S v Maseko (SS107/2019) [2022] ZAGPJHC 1097 (25 October 2022)


REPUBLIC OF SOUTH AFRICA



IN THE HIGH COURT OF SOUTH AFRICA

GAUTENG LOCAL DIVISION, JOHANNESBURG



Case Number: SS107/2019

Shape1


(1) REPORTABLE: NO

(2) OF INTEREST TO OTHER JUDGES: NO

(3) REVISED: NO


25/10/2022 _________________________

DATE SIGNATURE




In the matter between:







In the matter between:



ARNOLD MASEKO APPLICANT

(Accused 3 in the trial court)


AND


THE STATE RESPONDENT




JUDGMENT


OOSTHUIZEN-SENEKAL CSP AJ:


Introduction

[1] This is an application for bail pending the hearing of an appeal against both conviction and sentence.


Background

[2] On 3 February 2021, the applicant was convicted on two counts of murder, a count of armed robbery and attempted murder. Following conviction, he was sentenced on 8 October 2021 to life imprisonment. The applicant was convicted by Mogotsi AJ sitting as the court of first instance. Previously, the trial judge refused leave to appeal against the conviction and sentence.


[3] Following a petition to the Supreme Court of Appeal and on 15 July 2022, leave to appeal against the conviction and sentence was granted to the Full Court of the Gauteng Division of the High Court, Johannesburg.


[4] On 3 August 2022, following the order of the Supreme Court of Appeal, the applicant duly made his application to appeal his conviction to this Court by way of a notice of appeal served and filed in terms of Uniform Rule 49A of the Uniform Rules of Court. Due to Mogotsi AJ unavailability, the application for bail, pending appeal, is heard by me.

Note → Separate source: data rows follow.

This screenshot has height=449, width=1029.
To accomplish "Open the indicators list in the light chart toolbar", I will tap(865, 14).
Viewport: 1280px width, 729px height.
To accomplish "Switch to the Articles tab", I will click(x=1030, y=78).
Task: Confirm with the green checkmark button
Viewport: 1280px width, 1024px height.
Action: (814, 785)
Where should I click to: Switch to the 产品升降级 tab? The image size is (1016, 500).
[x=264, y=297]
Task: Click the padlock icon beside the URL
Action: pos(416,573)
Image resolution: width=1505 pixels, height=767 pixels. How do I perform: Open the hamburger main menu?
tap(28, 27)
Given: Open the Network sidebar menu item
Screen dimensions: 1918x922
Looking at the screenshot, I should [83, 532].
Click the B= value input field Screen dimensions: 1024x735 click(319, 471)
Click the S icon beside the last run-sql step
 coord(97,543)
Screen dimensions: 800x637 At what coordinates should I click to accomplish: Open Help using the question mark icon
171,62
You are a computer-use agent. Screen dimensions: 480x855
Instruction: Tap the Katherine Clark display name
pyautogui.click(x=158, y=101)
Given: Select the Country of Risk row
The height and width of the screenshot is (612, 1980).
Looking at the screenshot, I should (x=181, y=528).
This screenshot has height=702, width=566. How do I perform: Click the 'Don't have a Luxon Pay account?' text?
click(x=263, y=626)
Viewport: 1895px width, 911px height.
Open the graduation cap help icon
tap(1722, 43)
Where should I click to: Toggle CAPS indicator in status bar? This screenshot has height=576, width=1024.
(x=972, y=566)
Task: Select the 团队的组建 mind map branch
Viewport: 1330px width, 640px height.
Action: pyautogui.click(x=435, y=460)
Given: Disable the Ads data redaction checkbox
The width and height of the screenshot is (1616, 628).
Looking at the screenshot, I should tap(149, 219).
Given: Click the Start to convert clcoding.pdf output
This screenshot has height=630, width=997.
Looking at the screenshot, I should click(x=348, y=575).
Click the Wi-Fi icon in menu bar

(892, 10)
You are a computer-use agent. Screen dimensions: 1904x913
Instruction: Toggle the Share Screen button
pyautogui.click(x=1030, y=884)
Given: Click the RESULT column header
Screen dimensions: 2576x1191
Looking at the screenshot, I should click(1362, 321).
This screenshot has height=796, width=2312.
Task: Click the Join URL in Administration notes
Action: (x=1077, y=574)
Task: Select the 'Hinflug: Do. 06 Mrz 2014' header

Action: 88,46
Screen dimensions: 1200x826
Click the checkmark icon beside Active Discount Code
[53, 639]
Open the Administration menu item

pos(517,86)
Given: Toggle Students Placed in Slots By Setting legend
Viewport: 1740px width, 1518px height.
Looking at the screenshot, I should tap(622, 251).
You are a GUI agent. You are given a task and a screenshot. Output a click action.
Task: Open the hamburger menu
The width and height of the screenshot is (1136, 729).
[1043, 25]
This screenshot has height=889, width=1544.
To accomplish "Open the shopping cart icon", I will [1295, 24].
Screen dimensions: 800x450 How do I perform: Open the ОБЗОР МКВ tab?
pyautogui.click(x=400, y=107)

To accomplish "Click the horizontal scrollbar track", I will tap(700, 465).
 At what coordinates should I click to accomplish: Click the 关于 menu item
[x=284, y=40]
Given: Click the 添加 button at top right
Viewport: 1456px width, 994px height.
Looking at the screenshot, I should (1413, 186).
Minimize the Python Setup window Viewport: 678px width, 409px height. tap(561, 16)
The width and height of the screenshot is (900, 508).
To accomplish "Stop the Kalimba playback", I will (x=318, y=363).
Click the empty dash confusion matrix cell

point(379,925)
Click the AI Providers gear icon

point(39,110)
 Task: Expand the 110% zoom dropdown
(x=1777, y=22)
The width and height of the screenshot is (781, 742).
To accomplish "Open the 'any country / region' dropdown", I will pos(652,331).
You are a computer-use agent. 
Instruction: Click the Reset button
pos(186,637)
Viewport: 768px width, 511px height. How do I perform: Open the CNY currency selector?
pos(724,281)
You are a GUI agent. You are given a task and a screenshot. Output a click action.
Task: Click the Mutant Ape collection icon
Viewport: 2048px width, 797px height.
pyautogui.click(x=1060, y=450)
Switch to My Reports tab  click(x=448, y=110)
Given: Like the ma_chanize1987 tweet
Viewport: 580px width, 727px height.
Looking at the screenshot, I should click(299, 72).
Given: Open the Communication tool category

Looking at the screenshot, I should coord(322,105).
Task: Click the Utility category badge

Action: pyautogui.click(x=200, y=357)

[5] The applicant is currently serving his sentence at the Johannesburg Correctional Centre.


Case Law and Discussion

[6] The bail application is brought pursuant to the terms of section 321 of the Criminal Procedure Act, 51 of 1977 (“the CPA”) which reads as follows:

321. When execution of sentence may be suspended

(1) The execution of the sentence of a superior court shall not be suspended by reason of any appeal against a conviction or by reason of any question of law having been reserved for consideration by the court of appeal, unless –

(a) …

(b) the superior court from which the appeal is made or by which the question is reserved thinks fit to order that the accused be released on bail or that he be treated as an unconvicted prisoner until the appeal or the question reserved has been heard and decided:

Provided that when the accused is ultimately sentenced to imprisonment the time during which he was so released on bail shall be excluded in computing the term for which he is so sentenced:

Provided further that when the accused has been detained as an unconvicted prisoner, the time during which he has been so detained shall be included or excluded in computing the term for which he is ultimately sentenced, as the court of appeal may determine.

(2) If the court orders that the accused be released on bail, the provisions of sections 66, 67 and 68 and of subsections (2), (3), (4) and (5) of section 307 shall mutatis mutandis apply with reference to bail so granted, and any reference in –

(a) section 66 to the court which may act under that section, shall be deemed to be a reference to the superior court by which the accused was released on bail;

(b) section 67 to the court which may act under that section, shall be deemed to be a reference to the magistrate’s court within whose area of jurisdiction the accused is to surrender himself in order that effect be given to any sentence in respect of the proceedings in question; and

(c) section 68 to a magistrate shall be deemed to be a reference to a judge of the superior court in question.”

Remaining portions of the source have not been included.